Whatever the cause, the skewed outcomes are another reason for people to oppose the death penalty. With racial disparities in police use of force and the criminal justice system getting more attention since the Ferguson, Missouri, police shooting of Michael Brown in August 2014, unequal application of the death penalty is likely to come under higher scrutiny as well.

Executing a death row inmate costs up to four times as much as life in prison

The exact costs vary from state to state, but death penalty cases seem to cost from 1.5 to four times as much as non-death penalty cases, according to the Death Penalty Information Center. For example, one study commissioned by the legislature in Nevada found the price of a murder trial in which the death penalty was sought was up to $1.3 million, while cases without the death penalty cost $775,000.

The higher cost is driven by more extensive court processes, from jury selection to appeals, in death penalty cases. These extra checks are in place to try to ensure the government doesn't make a mistake and execute an innocent person — although that certainly still happens, suggesting even the current checks may not be enough.

Prison is the cheaper alternative to death row.

David Greedy/Getty Images

For those higher costs, the public doesn't get much in return. About 88 percent of criminologists don't believe the death penalty deters homicides, according to a 2009 study published in the Journal of Criminal Law and Criminology. About 61 percent of Americans said the death penalty doesn't deter serious crime, according to an April 2015 survey by the Pew Research Center. And a February 2015 review of the research by the Brennan Center for Justice found no evidence that the death penalty had an impact on crime in the 1990s and 2000s.

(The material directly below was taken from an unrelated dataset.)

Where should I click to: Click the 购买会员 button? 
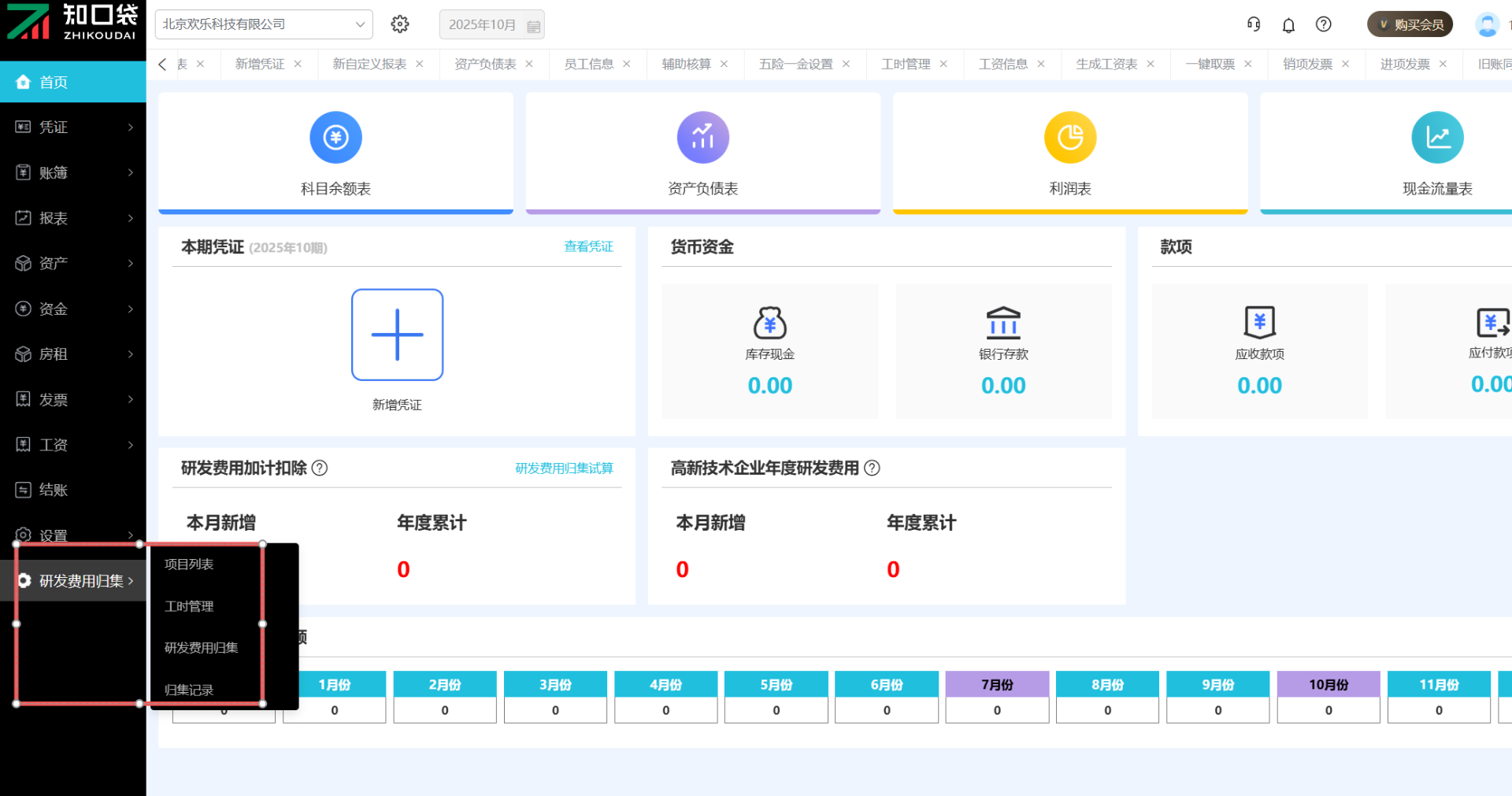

The high cost and little gain is one of the reason conservative legislators in Nebraska backed the abolition of the death penalty in the state. "The taxpayers have not gotten the bang for their buck on this death penalty for almost 20 years," state Sen. Colby Coash (R) said, according to the Associated Press. "This program is broken. How many years will people stand up and say we need this?"

The focus on financial costs has been deployed by criminal justice reformers in recent years to pass prison sentence reform and pull back mass incarceration in conservative states like Georgia. Given their success in Nebraska, linking the abolition of the death penalty to fiscal responsibility also might be how death penalty opponents push their agenda in other conservative states as well.